──────── Data provided ────────
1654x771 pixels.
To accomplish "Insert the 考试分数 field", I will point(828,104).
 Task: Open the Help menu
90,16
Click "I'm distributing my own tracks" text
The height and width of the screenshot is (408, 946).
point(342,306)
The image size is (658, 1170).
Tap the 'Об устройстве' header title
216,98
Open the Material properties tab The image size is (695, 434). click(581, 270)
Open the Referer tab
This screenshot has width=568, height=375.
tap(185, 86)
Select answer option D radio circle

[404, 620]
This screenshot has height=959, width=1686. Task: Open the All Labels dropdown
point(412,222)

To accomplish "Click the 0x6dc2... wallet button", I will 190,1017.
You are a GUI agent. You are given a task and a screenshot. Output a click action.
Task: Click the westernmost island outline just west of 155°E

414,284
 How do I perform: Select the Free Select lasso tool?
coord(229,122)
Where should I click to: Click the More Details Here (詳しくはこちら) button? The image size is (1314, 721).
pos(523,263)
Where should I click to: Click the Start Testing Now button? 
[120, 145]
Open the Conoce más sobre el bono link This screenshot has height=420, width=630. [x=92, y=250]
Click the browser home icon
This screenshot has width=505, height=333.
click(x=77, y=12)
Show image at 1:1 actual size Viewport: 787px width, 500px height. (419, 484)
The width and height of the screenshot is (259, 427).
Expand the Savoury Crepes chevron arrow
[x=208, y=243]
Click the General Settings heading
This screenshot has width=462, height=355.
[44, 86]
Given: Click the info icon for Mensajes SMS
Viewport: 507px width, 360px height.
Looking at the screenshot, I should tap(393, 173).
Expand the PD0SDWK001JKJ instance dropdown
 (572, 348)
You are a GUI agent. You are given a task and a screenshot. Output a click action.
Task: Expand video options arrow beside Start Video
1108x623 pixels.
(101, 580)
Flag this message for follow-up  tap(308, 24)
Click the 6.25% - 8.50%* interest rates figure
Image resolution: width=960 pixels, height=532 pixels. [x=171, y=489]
────────
__Written request__. Duplicate the lines above without changing anything.

__Result of this task__.
1654x771 pixels.
To accomplish "Insert the 考试分数 field", I will point(828,104).
 Task: Open the Help menu
90,16
Click "I'm distributing my own tracks" text
The height and width of the screenshot is (408, 946).
point(342,306)
The image size is (658, 1170).
Tap the 'Об устройстве' header title
216,98
Open the Material properties tab The image size is (695, 434). click(581, 270)
Open the Referer tab
This screenshot has width=568, height=375.
tap(185, 86)
Select answer option D radio circle

[404, 620]
This screenshot has height=959, width=1686. Task: Open the All Labels dropdown
point(412,222)

To accomplish "Click the 0x6dc2... wallet button", I will 190,1017.
You are a GUI agent. You are given a task and a screenshot. Output a click action.
Task: Click the westernmost island outline just west of 155°E

414,284
 How do I perform: Select the Free Select lasso tool?
coord(229,122)
Where should I click to: Click the More Details Here (詳しくはこちら) button? The image size is (1314, 721).
pos(523,263)
Where should I click to: Click the Start Testing Now button? 
[120, 145]
Open the Conoce más sobre el bono link This screenshot has height=420, width=630. [x=92, y=250]
Click the browser home icon
This screenshot has width=505, height=333.
click(x=77, y=12)
Show image at 1:1 actual size Viewport: 787px width, 500px height. (419, 484)
The width and height of the screenshot is (259, 427).
Expand the Savoury Crepes chevron arrow
[x=208, y=243]
Click the General Settings heading
This screenshot has width=462, height=355.
[44, 86]
Given: Click the info icon for Mensajes SMS
Viewport: 507px width, 360px height.
Looking at the screenshot, I should tap(393, 173).
Expand the PD0SDWK001JKJ instance dropdown
 (572, 348)
You are a GUI agent. You are given a task and a screenshot. Output a click action.
Task: Expand video options arrow beside Start Video
1108x623 pixels.
(101, 580)
Flag this message for follow-up  tap(308, 24)
Click the 6.25% - 8.50%* interest rates figure
Image resolution: width=960 pixels, height=532 pixels. [x=171, y=489]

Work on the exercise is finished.